• _Requirements_
1. Reproduce word for word everything in the Alumni Shuffler introduction from "Hello all! Welcome" down to "and Hayden Blair.".
2. Answer these questions about the Alumni Shuffler introduction:
(a) Who is currently developing the Alumni Shuffler?
(b) Where must the alumni data be saved?
(c) In the sample table, what track is given for Ron?
3. Write the next part of the Alumni Shuffler introduction, picking up after its final sentence.

Hello all! Welcome to Google Colab, this awesome tool for sharing Python notebooks in Google Drive. This has been a fun project to work on, and we hope that it is a useful! We live in a strange time, and are lucky to have technology that allows to stay connected while apart. Not only is it a tool, but this project is an example of two people in different states who have never met in person collaborating on a project together -- a project whose sole purpose is to help facilitate the virtual interaction of people from all over the country.  

<br>

---

<br>

The Alumni Shuffler is a tool that helps intelligently create breakout groups during large Zoom calls. The project is in its infancy right now, and is currently being developed by Nathan Neibauer and Hayden Blair. 

Given a virtual Zoom event with upwards of 20 or 30 people, identified by certain characterics ('track', 'year', 'hair color', 'likes _The Office_ ', etc.), this tool can help ensure that everyone can...

* Interact with everyone else in their group
* Interact with as many different people as possible

...without eating up too much mental real-estate from the coordinator, who likely wants to spend more time interacting with students and less time fussing with a spreadsheet. 

Alumni data must be saved in a spreadsheet somewhere on Google Drive for the user who is operating this notebook with columns representing the categories to sort by. An example might look like this

<br>

Name | track | year | hair_color | hard_working |
---|---|---| --- | ---
Leslie | optics | 2017 | blonde | yes
Ron | polymer | 2014 | brown | no
Jean Ralphio | semi | 2012 | black | no
April | sensors | 2019 | black | yes
Ann | semi | 2013 | brown | yes

<br>

For now, I would imagine that 'track' and 'year' are the only identifiers, but the code should work with any number of them.

• _Data section_
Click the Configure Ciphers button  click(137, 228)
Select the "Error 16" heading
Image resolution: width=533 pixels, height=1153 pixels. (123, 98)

• _Answers for the exercise_
1.
Hello all! Welcome to Google Colab, this awesome tool for sharing Python notebooks in Google Drive. This has been a fun project to work on, and we hope that it is a useful! We live in a strange time, and are lucky to have technology that allows to stay connected while apart. Not only is it a tool, but this project is an example of two people in different states who have never met in person collaborating on a project together -- a project whose sole purpose is to help facilitate the virtual interaction of people from all over the country.  

<br>

---

<br>

The Alumni Shuffler is a tool that helps intelligently create breakout groups during large Zoom calls. The project is in its infancy right now, and is currently being developed by Nathan Neibauer and Hayden Blair.

2.
(a) Nathan Neibauer and Hayden Blair.
(b) In a spreadsheet on Google Drive for the user operating the notebook, with columns for the categories to sort by.
(c) Polymer.

3.
## Setup

### Imports

In [0]:
import pandas as pd
import numpy as np
import random
import os
from google.colab import drive, widgets
from IPython.display import display, HTML
from itertools import combinations
drive.mount('/content/gdrive')
NAMES_DIR = '/content/gdrive/My Drive/software_development/alumni_shuffler/names'

### Definitions

In [0]:
def import_names(dir):
  name_files = [f for f in os.listdir(NAMES_DIR) if f.startswith('yob')]
  df = pd.read_csv(os.path.join(dir, name_files[0]))
  return df

def make_fake_data(max_people=40):
  df = import_names(NAMES_DIR)
  track_names = ['optics', 'semi', 'polymer', 'sensors']
  years = list(map(str, range(2013, 2020)))
  df.columns = ['name', 'year', 'track']
  df['track'] = [random.choice(track_names) for _ in range(len(df))]
  #df['track'] = ['polymer' for _ in range(len(df))] <- previously used a polymer only array for testing purposes
  df['year'] = [random.choice(years) for _ in range(len(df))]

  df = df.iloc[:max_people]  
  person_id = list(map(str,np.arange(max_people).tolist()))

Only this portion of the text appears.